I just use screwed up kitchen roll to bung up the holes its less permentent


----------



## pipster (Nov 22, 2008)

i used aqua sealent for the holes which you can purchase of the web or at any tropical fish/exotic pet shop only a few quid. or puchase another cat, and also one of the above posts raises a very good point that they can bite your rep and if persistant could cause the rep problems in the future. also they can be noisey little sods aswell as i had an escapie and the chirping kept me awake at night


----------



## judy (Feb 12, 2009)

thanks for the ideas. 
like the surgestion about getting another cat! think i will go with that one!


----------



## nickyh (Jul 24, 2007)

cornsnakejay said:


> the sliding bit that covers the cable holes isn't that great, they will still get out through there. you need to tape the holes up or better still, fill them with silicone or something similiar. you will probably still get a few escape somehow though.
> it's something we all just have to accept by keeping these types of creatures.
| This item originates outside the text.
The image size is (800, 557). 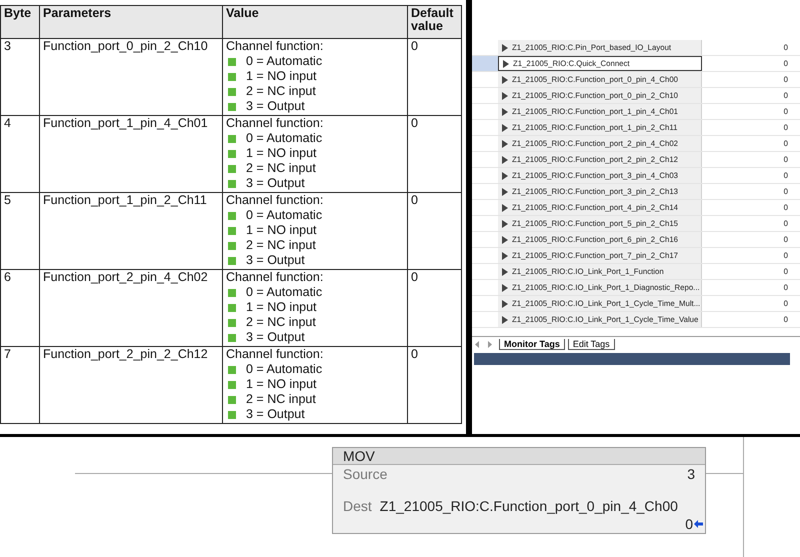 What do you see at coordinates (519, 456) in the screenshot?
I see `instruction-title: MOV` at bounding box center [519, 456].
This is definately it!! I was in exactly the same position last year and kept finding crickets everywhere. I obviously had nothing better to do with my time one day but i sat and watched a cricket which was running around inside along the roof of the tank. Before i knew it it had disappeared up the back where the sliding bits for the cables are and appeared again on the top of the cage, on the outside!!
SELOTAPE :flrt: Works wonders -I must have used half a roll to tape up over those slidy things but i have never had a cricket out since.

Hope that helps.


----------